WASHINGTON, Sept 22 - Central bankers did not cause the recent housing booms in the United States and elsewhere, although they should have acted more forcefully once the bubbles were apparent, the IMF said on Tuesday.
In a study on asset price bubbles prepared for its upcoming World Economic Outlook, the International Monetary Fund said policy-makers have focused too narrowly on containing inflation and ought to put more emphasis on financial stability.
"Monetary policy was not the smoking gun," said Alasdair Scott, a senior economist at the IMF. "There were warning signs to policy-makers that could have been followed."
The research addresses one of the biggest complaints about the U.S. Federal Reserve and its fellow central banks -- that they kept interest rates too low for too long earlier this decade, which helped inflate housing bubbles in the United States and parts of Europe.
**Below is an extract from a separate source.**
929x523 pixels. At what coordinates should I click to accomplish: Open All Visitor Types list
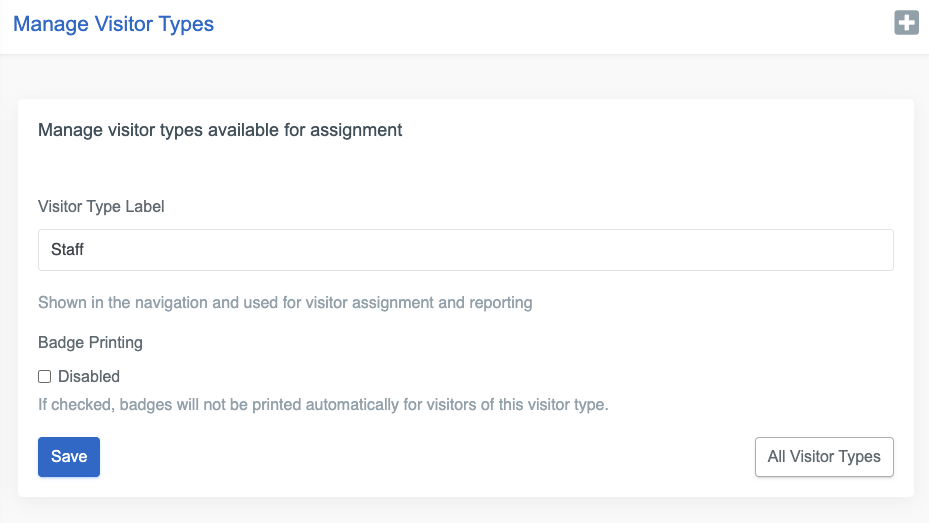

The IMF concluded that central banks were "strikingly successful in keeping inflation in check," but that was not enough to prevent asset price booms and busts.
It cautioned against policy-makers reacting automatically to changes in asset prices or trying to determine appropriate levels. Instead, "they should examine what is driving asset price movements and be prepared to act in response."
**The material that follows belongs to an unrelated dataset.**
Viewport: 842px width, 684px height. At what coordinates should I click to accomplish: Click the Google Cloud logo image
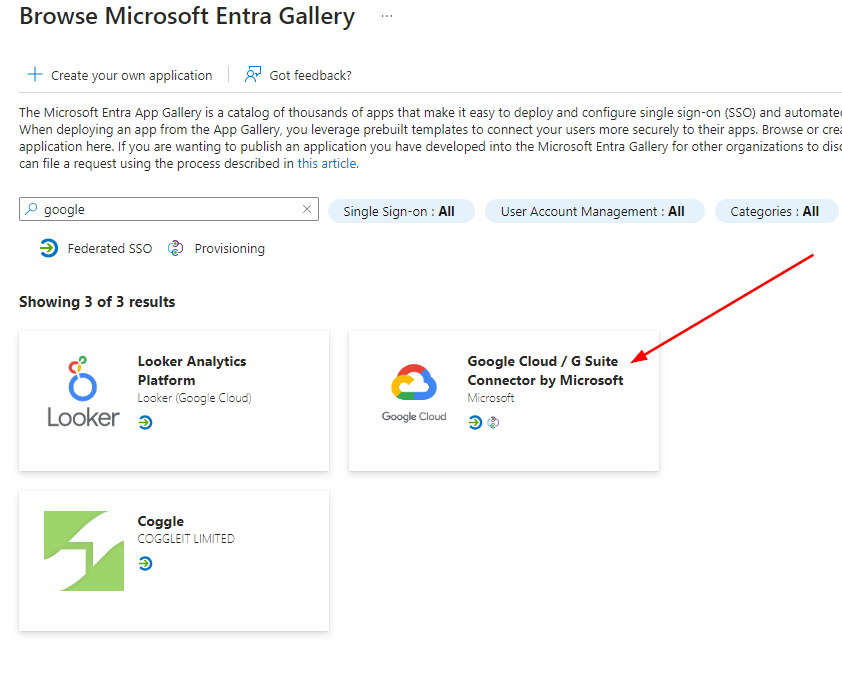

The findings appear consistent with Fed Chairman Ben Bernanke's idea of "macroprudential supervision," which involves looking across the full spectrum of the financial sector for evidence of dangerous buildups in risk rather than just looking at banks individually.
Bernanke and his predecessor, Alan Greenspan, have long argued that asset bubbles are hard to identify as they are inflating, which makes it difficult for central banks to pop them safely.
They also contend that the Fed's main policy tool -- adjusting interest rates -- is too blunt an instrument to be used against bubbles. Bernanke has argued that regulation is a much more effective mechanism.
However, some of his fellow Fed policy-makers have said that the high costs now evident from the collapse of the housing market may make leaning against asset bubbles worth considering in the future.
The IMF acknowledged concerns about monetary policy being a blunt instrument, cautioning that in the process of trying to reduce the risk of a dangerous bust, central banks may "raise costly false alarms."
It said one possibility would be to expand central bank mandates to include concern for "financial vulnerabilities."
"Macroprudential tools could be used to help tackle problems in financial markets, which may help limit the need for aggressive monetary policy reactions," the IMF said.
Regulatory reforms proposed by President Barack Obama's administration call for that sort of structure. It would install the Fed as a systemic risk regulator that would be charged with telling financial firms to reduce large concentrations in risky assets.